Demands for idyllic excess and the extraction of natural resources have signified outside perspectives on the Caribbean, and these issues are considered in María Magdalena Campos-Pons Sugar/Bittersweet (2010) and Deborah Jack’s video installation the fecund, the lush and the salted land waits for a harvest…her people…ripe with promise, wait until the next blowing season (2022). In a meticulously assembled sculptural installation, Campos-Pons places West African spears that she has collected over years on small stools; each spear encircled by sugar discs created through glassblowing techniques. The artist grapples with the ruthless, extractive impacts of sugar production on the Caribbean, which serve as a foundation for modern global economies. There is a tension between the desire to get closer to the sugar discs and the instinct to stay back, driven by the combative nature of the spears, that emphasizes the underlying frictions explored throughout the exhibition, and which are often obscured in the commodification of the Caribbean. The installation projects the perverse beauty of the sugarcane fields—the underlying violence embedded in many of the landscapes that have become synonymous with the region. In a dreamlike divergence, Jeannette Ehlers’s video Black Bullets (2012) guides the viewer to an elsewhere in the clouds as Black figures walk into disappearance, a remembrance to the worlds made possible through the Haitian Revolution.

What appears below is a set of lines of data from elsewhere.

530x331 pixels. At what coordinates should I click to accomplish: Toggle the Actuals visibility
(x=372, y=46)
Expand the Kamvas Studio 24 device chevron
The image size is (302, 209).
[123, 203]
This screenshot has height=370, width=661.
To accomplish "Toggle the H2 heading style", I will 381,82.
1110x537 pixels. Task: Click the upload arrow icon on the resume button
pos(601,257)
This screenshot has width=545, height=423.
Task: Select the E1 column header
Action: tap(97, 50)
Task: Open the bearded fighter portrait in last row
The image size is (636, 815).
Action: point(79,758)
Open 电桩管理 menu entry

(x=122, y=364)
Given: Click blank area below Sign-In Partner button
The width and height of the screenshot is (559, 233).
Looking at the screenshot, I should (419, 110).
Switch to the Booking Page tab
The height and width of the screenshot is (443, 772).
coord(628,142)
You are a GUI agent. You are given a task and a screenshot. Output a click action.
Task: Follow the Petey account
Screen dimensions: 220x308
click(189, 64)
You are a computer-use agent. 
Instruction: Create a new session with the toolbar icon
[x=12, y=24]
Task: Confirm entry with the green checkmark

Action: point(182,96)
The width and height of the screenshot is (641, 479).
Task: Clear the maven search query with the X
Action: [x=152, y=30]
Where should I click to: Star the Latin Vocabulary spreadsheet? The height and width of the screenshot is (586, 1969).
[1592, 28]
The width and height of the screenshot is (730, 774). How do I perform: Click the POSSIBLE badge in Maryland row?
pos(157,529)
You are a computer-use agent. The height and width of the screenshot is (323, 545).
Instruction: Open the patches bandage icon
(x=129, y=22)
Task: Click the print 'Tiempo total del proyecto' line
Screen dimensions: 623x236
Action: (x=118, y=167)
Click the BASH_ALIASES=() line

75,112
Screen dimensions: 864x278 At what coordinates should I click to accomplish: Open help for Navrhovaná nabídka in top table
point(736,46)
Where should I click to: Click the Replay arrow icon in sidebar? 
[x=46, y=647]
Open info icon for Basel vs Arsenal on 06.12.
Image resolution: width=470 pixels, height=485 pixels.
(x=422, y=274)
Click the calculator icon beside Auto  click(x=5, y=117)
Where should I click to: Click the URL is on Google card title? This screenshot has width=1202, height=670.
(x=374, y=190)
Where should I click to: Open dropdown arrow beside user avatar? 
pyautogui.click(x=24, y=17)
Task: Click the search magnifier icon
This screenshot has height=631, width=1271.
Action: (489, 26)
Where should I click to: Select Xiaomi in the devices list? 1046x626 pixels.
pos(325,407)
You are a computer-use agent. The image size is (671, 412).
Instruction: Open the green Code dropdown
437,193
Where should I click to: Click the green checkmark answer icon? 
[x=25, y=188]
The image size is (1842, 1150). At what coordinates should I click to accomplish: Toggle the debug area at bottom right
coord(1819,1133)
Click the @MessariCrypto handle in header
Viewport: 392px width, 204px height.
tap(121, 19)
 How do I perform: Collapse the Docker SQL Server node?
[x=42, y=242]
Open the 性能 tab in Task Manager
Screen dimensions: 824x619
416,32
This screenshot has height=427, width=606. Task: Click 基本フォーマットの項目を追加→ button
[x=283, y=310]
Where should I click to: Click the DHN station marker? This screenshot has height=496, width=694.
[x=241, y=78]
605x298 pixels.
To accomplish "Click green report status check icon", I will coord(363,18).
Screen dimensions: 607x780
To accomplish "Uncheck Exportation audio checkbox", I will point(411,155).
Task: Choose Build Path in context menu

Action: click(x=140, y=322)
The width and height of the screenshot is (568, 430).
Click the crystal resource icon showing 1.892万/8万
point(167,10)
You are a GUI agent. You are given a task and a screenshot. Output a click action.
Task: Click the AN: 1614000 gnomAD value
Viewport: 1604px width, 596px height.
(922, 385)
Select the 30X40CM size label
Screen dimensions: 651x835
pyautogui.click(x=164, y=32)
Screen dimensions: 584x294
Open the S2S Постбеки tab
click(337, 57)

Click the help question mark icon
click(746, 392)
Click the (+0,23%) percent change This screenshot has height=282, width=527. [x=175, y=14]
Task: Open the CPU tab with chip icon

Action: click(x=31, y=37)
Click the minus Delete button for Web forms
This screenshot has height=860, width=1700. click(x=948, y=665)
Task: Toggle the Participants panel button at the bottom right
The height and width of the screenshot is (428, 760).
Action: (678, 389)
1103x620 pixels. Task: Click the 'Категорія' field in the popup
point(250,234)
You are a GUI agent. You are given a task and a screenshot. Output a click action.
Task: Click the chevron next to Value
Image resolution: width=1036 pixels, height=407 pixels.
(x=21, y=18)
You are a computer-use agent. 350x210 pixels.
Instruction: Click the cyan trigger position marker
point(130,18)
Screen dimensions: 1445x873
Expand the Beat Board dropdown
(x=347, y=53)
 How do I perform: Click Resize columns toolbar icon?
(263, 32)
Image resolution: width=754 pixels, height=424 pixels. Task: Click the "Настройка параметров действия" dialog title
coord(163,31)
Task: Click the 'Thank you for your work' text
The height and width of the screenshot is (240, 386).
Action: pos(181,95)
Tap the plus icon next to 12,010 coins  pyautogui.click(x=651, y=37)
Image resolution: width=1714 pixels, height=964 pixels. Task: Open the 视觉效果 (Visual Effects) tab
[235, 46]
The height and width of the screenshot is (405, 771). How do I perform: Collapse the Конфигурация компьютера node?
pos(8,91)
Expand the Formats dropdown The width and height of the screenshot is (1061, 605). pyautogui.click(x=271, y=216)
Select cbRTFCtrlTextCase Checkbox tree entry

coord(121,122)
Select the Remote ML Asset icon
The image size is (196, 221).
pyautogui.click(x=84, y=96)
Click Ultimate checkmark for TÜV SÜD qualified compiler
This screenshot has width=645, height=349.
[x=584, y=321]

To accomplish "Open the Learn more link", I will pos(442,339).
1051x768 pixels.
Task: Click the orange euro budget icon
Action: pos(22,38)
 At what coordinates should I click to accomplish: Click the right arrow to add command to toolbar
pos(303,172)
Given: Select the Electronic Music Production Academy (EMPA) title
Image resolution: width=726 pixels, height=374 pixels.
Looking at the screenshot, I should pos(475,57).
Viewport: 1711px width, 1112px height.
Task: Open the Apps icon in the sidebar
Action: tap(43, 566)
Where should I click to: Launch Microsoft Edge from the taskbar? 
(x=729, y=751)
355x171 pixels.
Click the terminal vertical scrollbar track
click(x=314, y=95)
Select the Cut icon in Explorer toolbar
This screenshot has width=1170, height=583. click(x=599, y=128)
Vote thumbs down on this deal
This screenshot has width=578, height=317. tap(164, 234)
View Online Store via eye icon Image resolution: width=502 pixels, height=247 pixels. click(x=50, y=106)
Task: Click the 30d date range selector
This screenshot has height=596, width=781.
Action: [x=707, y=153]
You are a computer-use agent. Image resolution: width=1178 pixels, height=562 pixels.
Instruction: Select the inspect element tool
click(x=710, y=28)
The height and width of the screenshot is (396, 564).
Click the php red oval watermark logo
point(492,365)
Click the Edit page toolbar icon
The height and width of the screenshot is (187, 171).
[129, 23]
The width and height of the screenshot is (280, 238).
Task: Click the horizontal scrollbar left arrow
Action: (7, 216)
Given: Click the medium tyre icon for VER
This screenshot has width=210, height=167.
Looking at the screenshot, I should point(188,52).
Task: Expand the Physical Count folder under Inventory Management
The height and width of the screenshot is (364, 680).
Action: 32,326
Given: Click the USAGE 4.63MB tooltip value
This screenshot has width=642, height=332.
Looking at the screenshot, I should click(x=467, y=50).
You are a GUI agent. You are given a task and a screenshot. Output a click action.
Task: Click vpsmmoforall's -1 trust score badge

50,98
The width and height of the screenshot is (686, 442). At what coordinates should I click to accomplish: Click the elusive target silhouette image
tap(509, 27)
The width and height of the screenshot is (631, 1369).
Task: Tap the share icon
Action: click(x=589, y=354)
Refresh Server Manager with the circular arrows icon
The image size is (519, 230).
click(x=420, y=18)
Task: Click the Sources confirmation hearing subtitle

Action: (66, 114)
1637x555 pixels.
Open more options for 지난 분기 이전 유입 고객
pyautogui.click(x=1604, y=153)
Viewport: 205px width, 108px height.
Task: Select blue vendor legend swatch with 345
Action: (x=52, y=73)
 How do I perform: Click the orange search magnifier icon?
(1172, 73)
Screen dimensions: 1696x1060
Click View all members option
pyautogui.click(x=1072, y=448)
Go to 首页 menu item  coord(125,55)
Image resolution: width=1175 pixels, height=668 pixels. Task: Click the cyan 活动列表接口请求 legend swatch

Acevedo-Yates writes that “Forecast Form proposes the Caribbean as a way of “thinking, being and doing.” The exhibition digs into this proposition as a rumination on the multiplicity that underpins the Caribbean. The show teases at the imaginary of the region rather than staking some claim to define or demand that the Caribbean be recognized as “this is who we are.” Though I had hoped to see more risks taken to include more artists from lesser-discussed countries in the Caribbean that continue to be overlooked, the exhibition is deeply generative in its refusal to be confined. In a roundtable discussion with Acevedo-Yates, artists María Magdalena Campos-Pons, Christopher Cozier, and Teresita Fernández each expressed in their own terms that there can be no simplified, unitary view of the Caribbean. Forecast Form will play a vital role in this shift.